#### EXERCISE GOAL
Extract the stretch of rows from the line containing "Toggle checkmark on 芭蕾舞-机位3.mp4 thumbnail" through the line containing "pos(857,354)", and repeat those lines exactly.

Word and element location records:
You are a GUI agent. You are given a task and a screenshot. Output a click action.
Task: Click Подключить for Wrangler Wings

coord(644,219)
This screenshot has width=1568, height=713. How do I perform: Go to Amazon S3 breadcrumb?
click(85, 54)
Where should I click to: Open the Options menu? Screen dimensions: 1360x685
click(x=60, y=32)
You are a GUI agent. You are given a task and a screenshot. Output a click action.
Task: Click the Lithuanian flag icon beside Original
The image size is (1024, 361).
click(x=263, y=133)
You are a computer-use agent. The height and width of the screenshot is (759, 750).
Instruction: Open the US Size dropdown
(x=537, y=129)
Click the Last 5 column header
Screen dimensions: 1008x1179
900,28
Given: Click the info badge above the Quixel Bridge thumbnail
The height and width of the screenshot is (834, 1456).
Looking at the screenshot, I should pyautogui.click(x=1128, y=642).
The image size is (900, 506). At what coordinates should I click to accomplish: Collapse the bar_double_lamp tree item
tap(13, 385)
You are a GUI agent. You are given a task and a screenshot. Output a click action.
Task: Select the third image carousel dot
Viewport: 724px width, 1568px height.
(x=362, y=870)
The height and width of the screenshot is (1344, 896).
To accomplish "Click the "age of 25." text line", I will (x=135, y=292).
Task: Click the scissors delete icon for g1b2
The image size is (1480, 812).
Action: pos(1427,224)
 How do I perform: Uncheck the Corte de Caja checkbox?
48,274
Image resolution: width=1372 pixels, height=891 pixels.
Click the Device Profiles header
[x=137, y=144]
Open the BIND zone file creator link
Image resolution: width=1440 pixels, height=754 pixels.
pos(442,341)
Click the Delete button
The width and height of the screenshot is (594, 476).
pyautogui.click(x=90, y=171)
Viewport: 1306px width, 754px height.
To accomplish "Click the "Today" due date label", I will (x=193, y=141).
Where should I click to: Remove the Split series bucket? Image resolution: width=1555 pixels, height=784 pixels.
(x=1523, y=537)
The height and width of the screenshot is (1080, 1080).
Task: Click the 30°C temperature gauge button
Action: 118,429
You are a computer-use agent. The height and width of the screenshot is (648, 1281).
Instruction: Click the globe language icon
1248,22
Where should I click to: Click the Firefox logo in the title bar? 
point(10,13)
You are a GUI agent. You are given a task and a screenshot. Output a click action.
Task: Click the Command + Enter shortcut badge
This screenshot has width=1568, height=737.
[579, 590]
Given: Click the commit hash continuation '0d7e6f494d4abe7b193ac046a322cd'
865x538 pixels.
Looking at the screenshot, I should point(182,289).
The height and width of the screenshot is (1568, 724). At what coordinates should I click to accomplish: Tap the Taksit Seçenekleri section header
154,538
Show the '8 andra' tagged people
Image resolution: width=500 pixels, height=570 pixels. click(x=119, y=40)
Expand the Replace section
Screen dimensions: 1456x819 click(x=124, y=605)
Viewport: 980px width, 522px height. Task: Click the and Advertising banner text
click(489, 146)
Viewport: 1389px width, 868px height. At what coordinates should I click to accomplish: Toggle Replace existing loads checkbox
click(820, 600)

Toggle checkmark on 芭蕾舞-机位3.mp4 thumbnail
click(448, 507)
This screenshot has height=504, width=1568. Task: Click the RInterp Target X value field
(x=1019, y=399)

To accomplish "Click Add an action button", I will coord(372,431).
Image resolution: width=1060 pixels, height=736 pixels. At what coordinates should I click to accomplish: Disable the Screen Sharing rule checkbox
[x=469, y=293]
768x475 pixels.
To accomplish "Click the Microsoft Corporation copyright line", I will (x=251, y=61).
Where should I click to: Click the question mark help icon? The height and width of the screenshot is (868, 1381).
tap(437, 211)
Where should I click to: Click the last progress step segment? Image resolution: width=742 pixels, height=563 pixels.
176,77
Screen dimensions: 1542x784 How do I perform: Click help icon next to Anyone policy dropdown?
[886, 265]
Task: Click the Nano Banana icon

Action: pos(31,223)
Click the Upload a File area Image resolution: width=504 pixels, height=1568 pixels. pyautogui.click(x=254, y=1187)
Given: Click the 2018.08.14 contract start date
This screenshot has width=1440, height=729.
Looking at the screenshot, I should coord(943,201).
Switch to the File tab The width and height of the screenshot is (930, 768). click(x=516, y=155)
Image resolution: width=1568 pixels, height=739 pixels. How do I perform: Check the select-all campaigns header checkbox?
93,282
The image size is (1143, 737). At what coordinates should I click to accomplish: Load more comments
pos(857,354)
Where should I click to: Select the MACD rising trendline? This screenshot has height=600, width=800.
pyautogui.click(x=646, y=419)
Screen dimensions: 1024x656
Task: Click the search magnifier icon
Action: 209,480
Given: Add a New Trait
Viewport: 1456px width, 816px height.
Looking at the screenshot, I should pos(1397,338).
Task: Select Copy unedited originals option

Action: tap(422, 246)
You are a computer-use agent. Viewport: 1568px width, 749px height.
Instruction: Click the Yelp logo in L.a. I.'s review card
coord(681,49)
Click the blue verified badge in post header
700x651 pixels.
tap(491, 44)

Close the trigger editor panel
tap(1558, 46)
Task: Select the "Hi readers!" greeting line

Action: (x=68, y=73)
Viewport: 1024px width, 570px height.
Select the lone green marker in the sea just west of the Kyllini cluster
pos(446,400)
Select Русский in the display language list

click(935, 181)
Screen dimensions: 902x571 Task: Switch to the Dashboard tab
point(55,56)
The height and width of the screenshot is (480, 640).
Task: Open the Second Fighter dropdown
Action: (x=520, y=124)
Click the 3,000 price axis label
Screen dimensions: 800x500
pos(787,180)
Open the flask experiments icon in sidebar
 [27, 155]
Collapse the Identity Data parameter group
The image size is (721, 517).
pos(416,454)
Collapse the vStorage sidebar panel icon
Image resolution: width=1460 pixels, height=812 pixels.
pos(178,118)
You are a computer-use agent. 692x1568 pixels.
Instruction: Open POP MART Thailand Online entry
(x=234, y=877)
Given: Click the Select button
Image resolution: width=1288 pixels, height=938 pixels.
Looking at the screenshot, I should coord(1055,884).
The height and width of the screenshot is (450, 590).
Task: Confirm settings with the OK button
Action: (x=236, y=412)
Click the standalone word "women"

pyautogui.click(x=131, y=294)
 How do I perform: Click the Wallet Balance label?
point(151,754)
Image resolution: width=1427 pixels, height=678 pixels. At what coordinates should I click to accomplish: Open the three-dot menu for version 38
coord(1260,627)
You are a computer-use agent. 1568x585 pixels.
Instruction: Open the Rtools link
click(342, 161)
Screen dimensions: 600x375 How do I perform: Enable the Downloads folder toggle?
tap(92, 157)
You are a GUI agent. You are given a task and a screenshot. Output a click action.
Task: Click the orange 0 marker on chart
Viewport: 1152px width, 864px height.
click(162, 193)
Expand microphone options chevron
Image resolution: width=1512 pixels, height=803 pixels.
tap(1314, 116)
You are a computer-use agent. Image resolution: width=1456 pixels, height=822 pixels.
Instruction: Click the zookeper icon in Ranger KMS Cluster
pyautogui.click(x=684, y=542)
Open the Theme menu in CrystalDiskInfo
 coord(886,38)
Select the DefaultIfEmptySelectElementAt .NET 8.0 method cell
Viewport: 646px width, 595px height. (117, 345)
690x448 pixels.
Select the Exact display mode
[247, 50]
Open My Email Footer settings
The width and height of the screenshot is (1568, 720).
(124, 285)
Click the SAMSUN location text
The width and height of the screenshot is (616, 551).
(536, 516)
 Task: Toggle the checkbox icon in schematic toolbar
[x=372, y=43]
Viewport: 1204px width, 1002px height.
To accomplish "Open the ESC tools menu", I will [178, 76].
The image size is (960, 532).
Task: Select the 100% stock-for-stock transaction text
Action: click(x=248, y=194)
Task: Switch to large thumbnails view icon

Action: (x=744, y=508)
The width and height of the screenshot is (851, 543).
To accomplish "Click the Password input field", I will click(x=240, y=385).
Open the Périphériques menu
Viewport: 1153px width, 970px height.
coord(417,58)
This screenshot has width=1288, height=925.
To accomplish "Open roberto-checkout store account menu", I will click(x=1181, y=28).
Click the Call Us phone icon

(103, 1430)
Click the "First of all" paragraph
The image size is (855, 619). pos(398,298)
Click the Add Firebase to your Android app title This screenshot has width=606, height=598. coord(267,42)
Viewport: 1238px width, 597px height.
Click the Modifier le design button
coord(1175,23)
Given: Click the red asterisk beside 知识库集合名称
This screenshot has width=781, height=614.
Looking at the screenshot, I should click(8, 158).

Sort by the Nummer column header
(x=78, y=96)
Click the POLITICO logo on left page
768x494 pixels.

#### TASK ANSWER
Toggle checkmark on 芭蕾舞-机位3.mp4 thumbnail
click(448, 507)
This screenshot has height=504, width=1568. Task: Click the RInterp Target X value field
(x=1019, y=399)

To accomplish "Click Add an action button", I will coord(372,431).
Image resolution: width=1060 pixels, height=736 pixels. At what coordinates should I click to accomplish: Disable the Screen Sharing rule checkbox
[x=469, y=293]
768x475 pixels.
To accomplish "Click the Microsoft Corporation copyright line", I will (x=251, y=61).
Where should I click to: Click the question mark help icon? The height and width of the screenshot is (868, 1381).
tap(437, 211)
Where should I click to: Click the last progress step segment? Image resolution: width=742 pixels, height=563 pixels.
176,77
Screen dimensions: 1542x784 How do I perform: Click help icon next to Anyone policy dropdown?
[886, 265]
Task: Click the Nano Banana icon

Action: pos(31,223)
Click the Upload a File area Image resolution: width=504 pixels, height=1568 pixels. pyautogui.click(x=254, y=1187)
Given: Click the 2018.08.14 contract start date
This screenshot has width=1440, height=729.
Looking at the screenshot, I should coord(943,201).
Switch to the File tab The width and height of the screenshot is (930, 768). click(x=516, y=155)
Image resolution: width=1568 pixels, height=739 pixels. How do I perform: Check the select-all campaigns header checkbox?
93,282
The image size is (1143, 737). At what coordinates should I click to accomplish: Load more comments
pos(857,354)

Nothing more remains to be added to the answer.